Aim of the task -> Copy out the text of the material below word for word, omitting the pictures.

Provided entries ->
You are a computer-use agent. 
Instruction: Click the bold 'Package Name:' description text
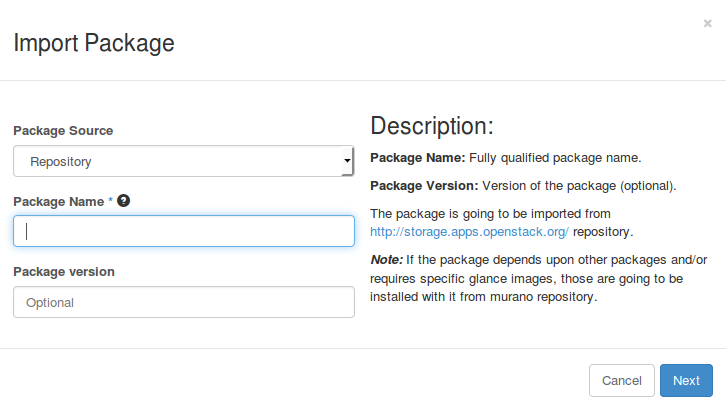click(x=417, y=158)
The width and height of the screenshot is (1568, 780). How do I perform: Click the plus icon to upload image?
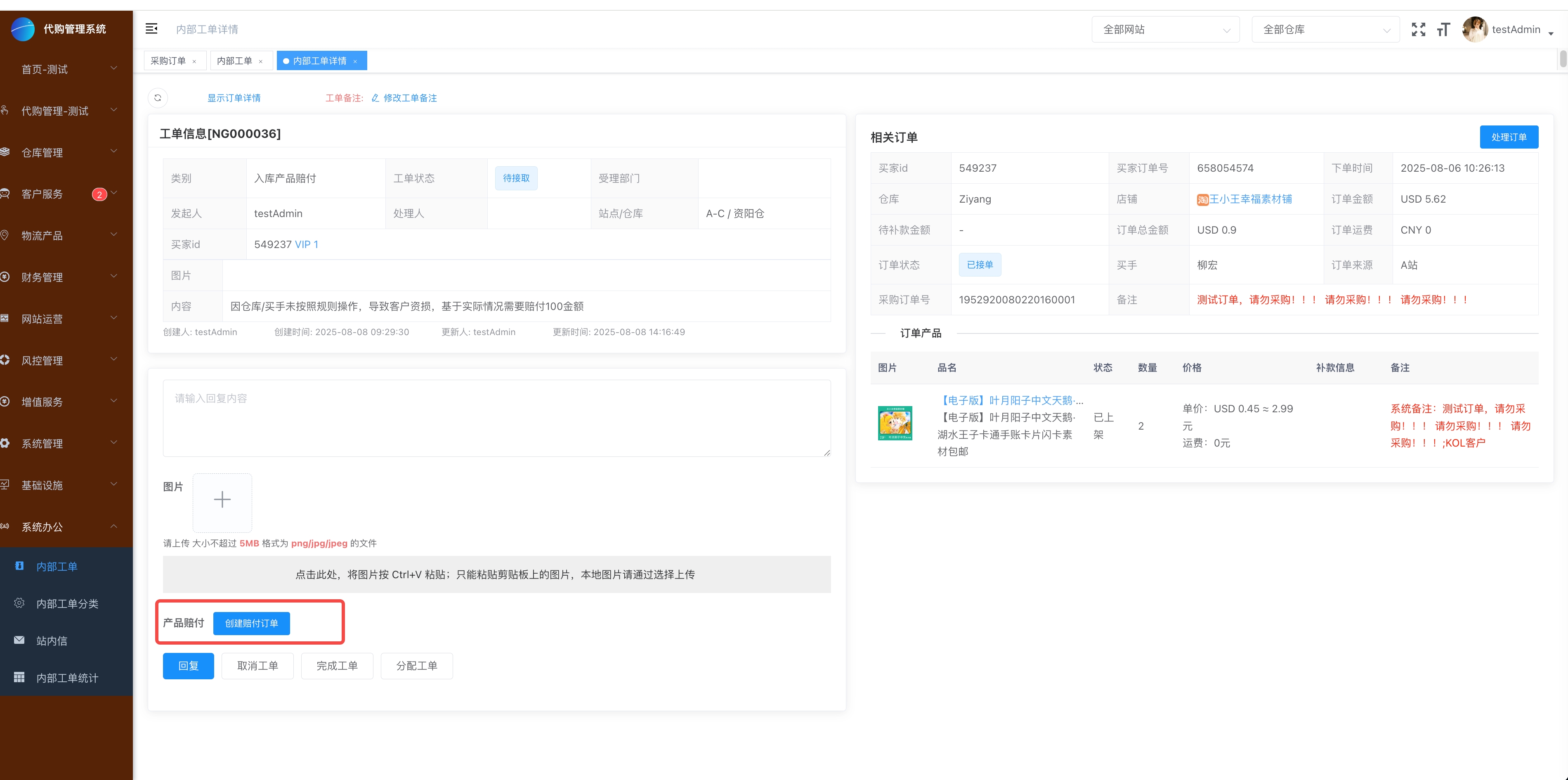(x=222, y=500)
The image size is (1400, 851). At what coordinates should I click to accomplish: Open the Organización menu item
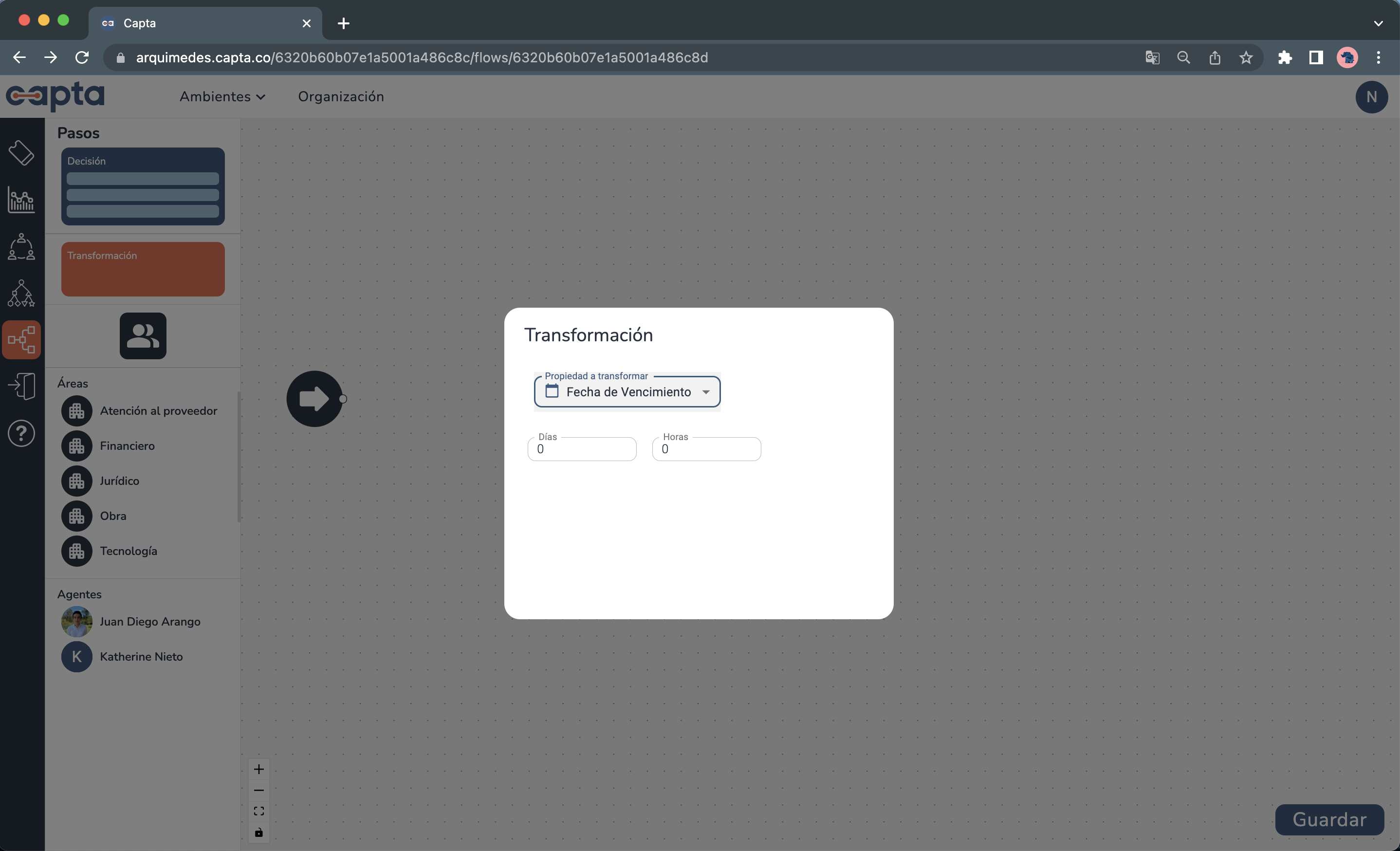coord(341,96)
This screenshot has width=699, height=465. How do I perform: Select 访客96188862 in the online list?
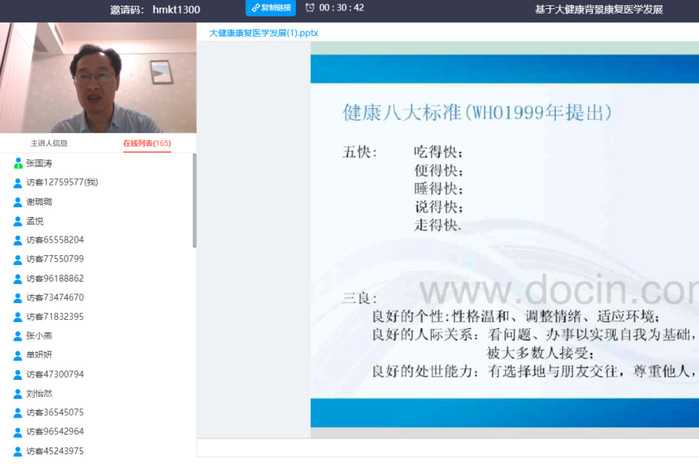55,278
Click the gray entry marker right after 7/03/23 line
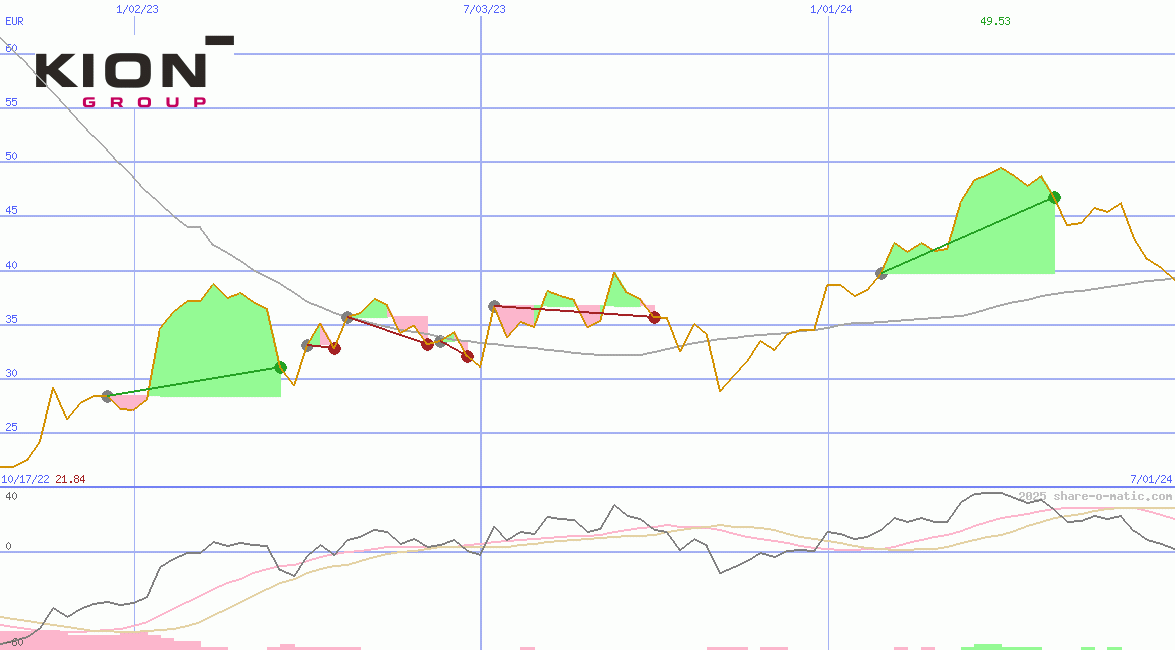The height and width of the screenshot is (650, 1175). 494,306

Output of the task ->
You are a computer-use agent. 
Instruction: Click the bold 'Package Name:' description text
click(x=417, y=158)
The width and height of the screenshot is (1568, 780). How do I perform: Click the plus icon to upload image?
(x=222, y=500)
The image size is (1400, 851). At what coordinates should I click to accomplish: Open the Organización menu item
coord(341,96)
This screenshot has width=699, height=465. How do I perform: Select 访客96188862 in the online list?
55,278
Click the gray entry marker right after 7/03/23 line
The height and width of the screenshot is (650, 1175). 494,306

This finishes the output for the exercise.